• _EXERCISE_: The answer is to be an exact copy of the lines below running from the line with "Task: Open options for Jameson Williams short" down to the line with "Image resolution: width=765", both ends included, and nothing more.

• _DATA TO USE_:
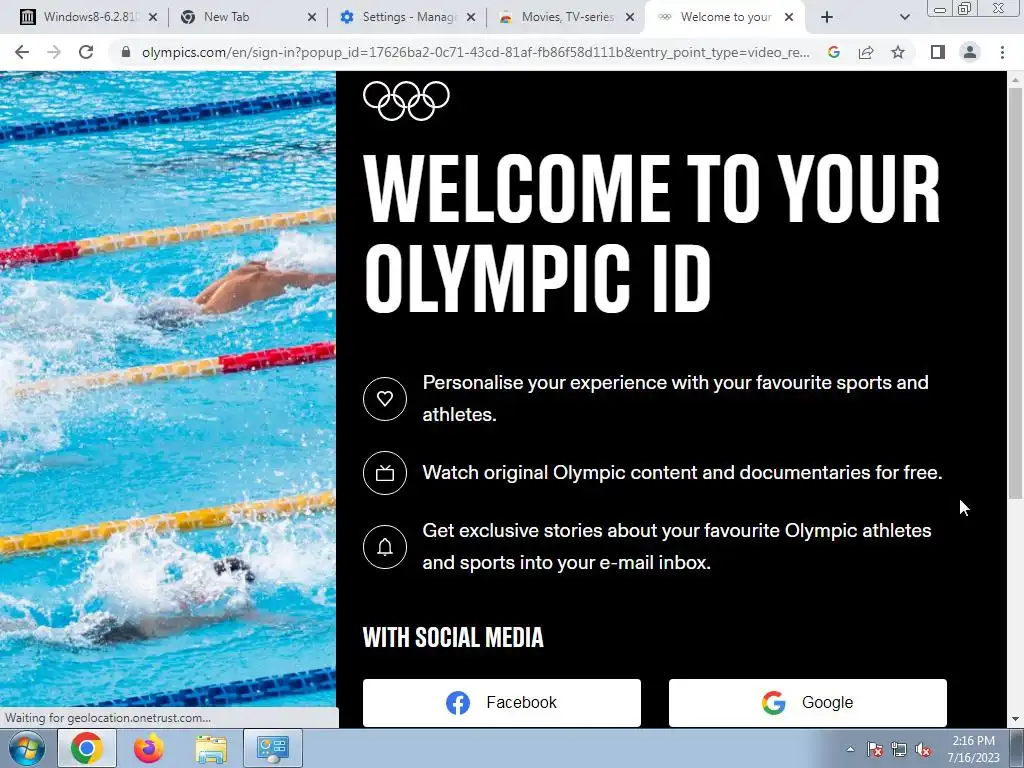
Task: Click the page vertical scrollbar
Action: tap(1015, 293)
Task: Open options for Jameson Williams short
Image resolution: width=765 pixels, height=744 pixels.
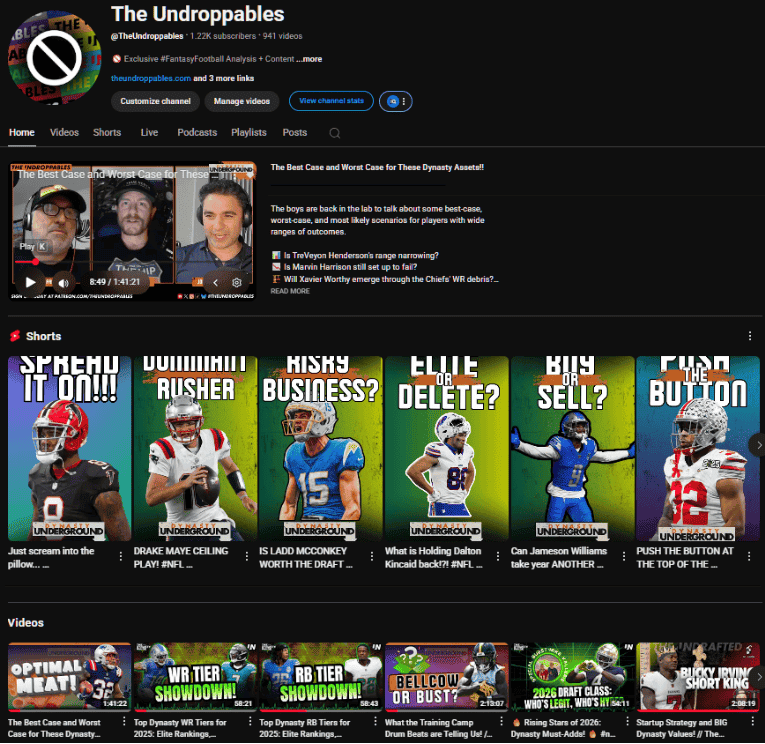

==

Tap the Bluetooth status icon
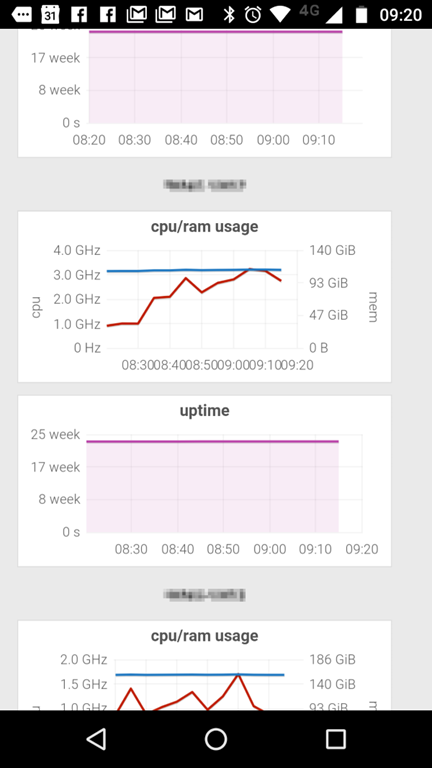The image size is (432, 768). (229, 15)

• _ANSWER TO THIS PROBLEM_:
Task: Open options for Jameson Williams short
Image resolution: width=765 pixels, height=744 pixels.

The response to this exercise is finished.